:: Work request ::
Every record should be restated exactly, with no images included.

━━━━━━━━━━

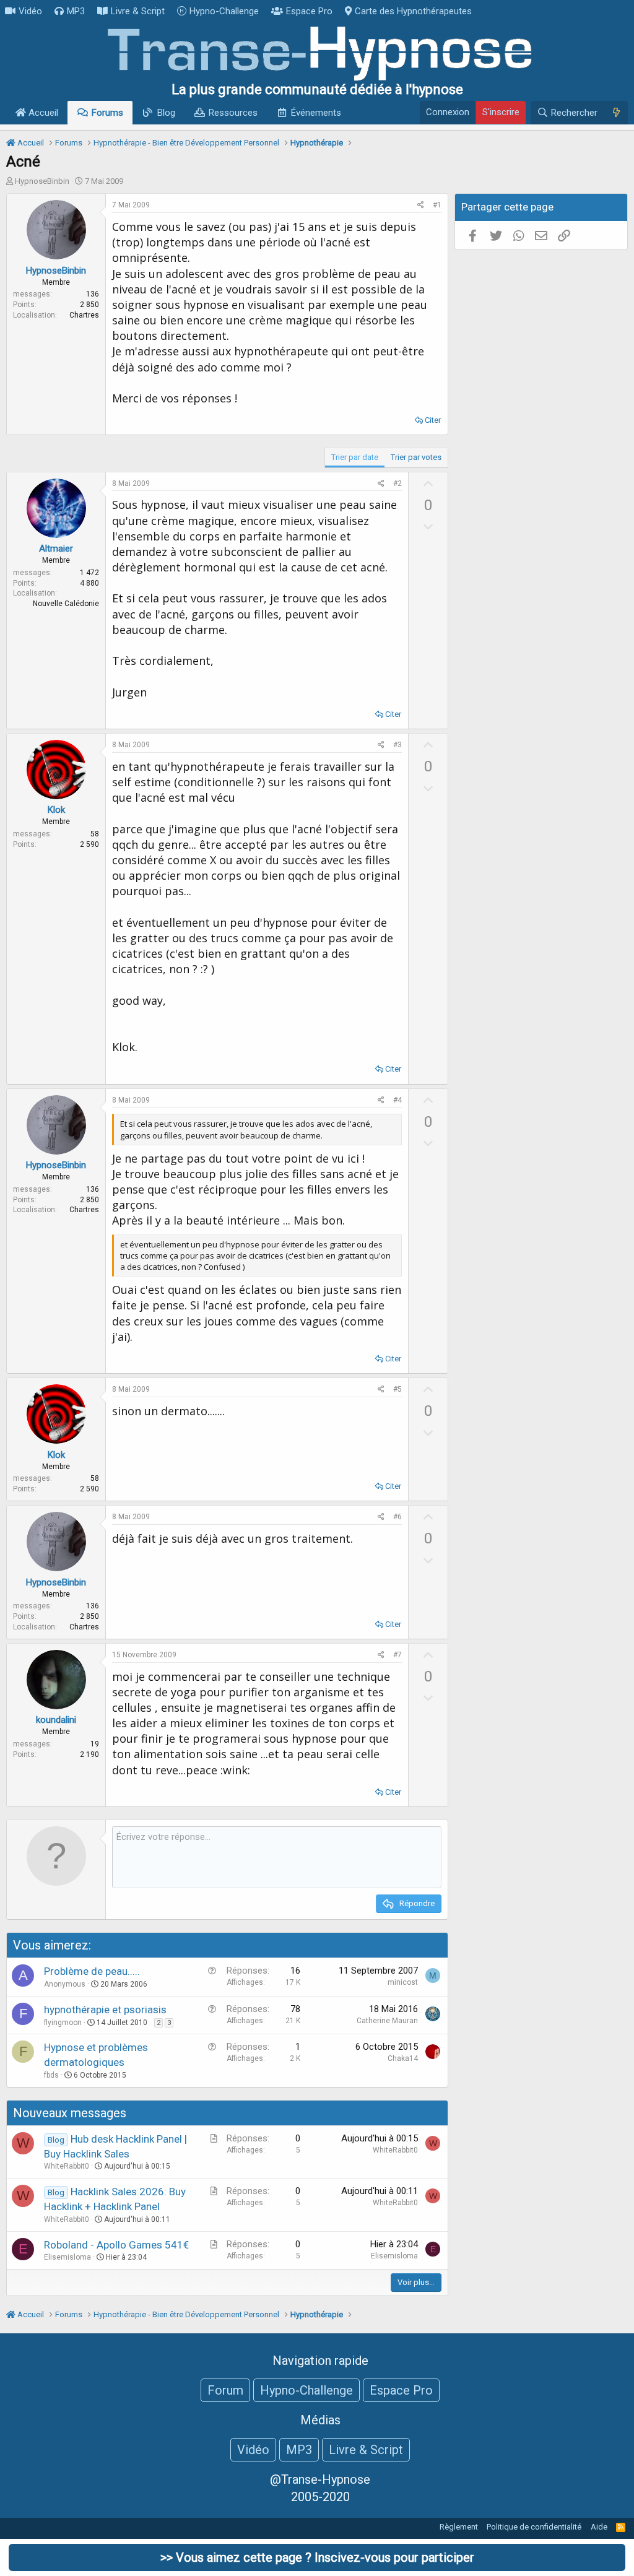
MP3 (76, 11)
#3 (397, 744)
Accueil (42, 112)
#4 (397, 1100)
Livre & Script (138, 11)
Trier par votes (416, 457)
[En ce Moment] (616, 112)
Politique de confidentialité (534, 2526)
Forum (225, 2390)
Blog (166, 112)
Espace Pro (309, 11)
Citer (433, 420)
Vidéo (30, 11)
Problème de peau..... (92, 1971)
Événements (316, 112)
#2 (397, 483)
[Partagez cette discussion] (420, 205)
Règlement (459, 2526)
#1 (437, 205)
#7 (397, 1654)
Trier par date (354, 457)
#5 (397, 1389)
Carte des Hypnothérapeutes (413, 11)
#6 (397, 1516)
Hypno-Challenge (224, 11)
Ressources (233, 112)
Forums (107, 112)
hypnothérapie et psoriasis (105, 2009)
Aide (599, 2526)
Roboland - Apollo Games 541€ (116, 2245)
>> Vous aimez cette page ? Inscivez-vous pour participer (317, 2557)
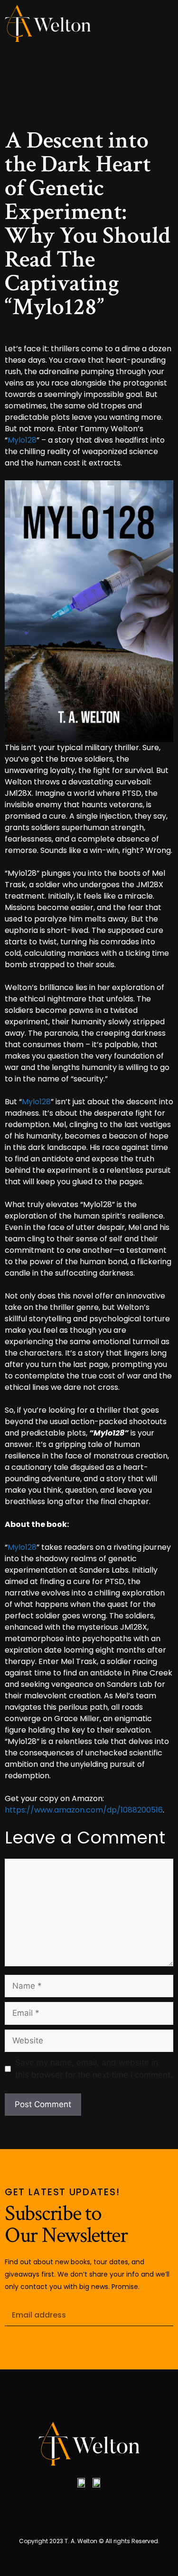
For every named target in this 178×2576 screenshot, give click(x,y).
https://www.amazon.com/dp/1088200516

━━━━━━━━━━

:: Response for this exercise ::
MP3 (76, 11)
#3 (397, 744)
Accueil (42, 112)
#4 (397, 1100)
Livre & Script (138, 11)
Trier par votes (416, 457)
[En ce Moment] (616, 112)
Politique de confidentialité (534, 2526)
Forum (225, 2390)
Blog (166, 112)
Espace Pro (309, 11)
Citer (433, 420)
Vidéo (30, 11)
Problème de peau..... (92, 1971)
Événements (316, 112)
#2 (397, 483)
[Partagez cette discussion] (420, 205)
Règlement (459, 2526)
#1 (437, 205)
#7 (397, 1654)
Trier par date (354, 457)
#5 (397, 1389)
Carte des Hypnothérapeutes (413, 11)
#6 (397, 1516)
Hypno-Challenge (224, 11)
Ressources (233, 112)
Forums (107, 112)
hypnothérapie et psoriasis (105, 2009)
Aide (599, 2526)
Roboland - Apollo Games 541€ (116, 2245)
>> Vous aimez cette page ? Inscivez-vous pour participer (317, 2557)
For every named target in this 178×2576 screenshot, give click(x,y).
https://www.amazon.com/dp/1088200516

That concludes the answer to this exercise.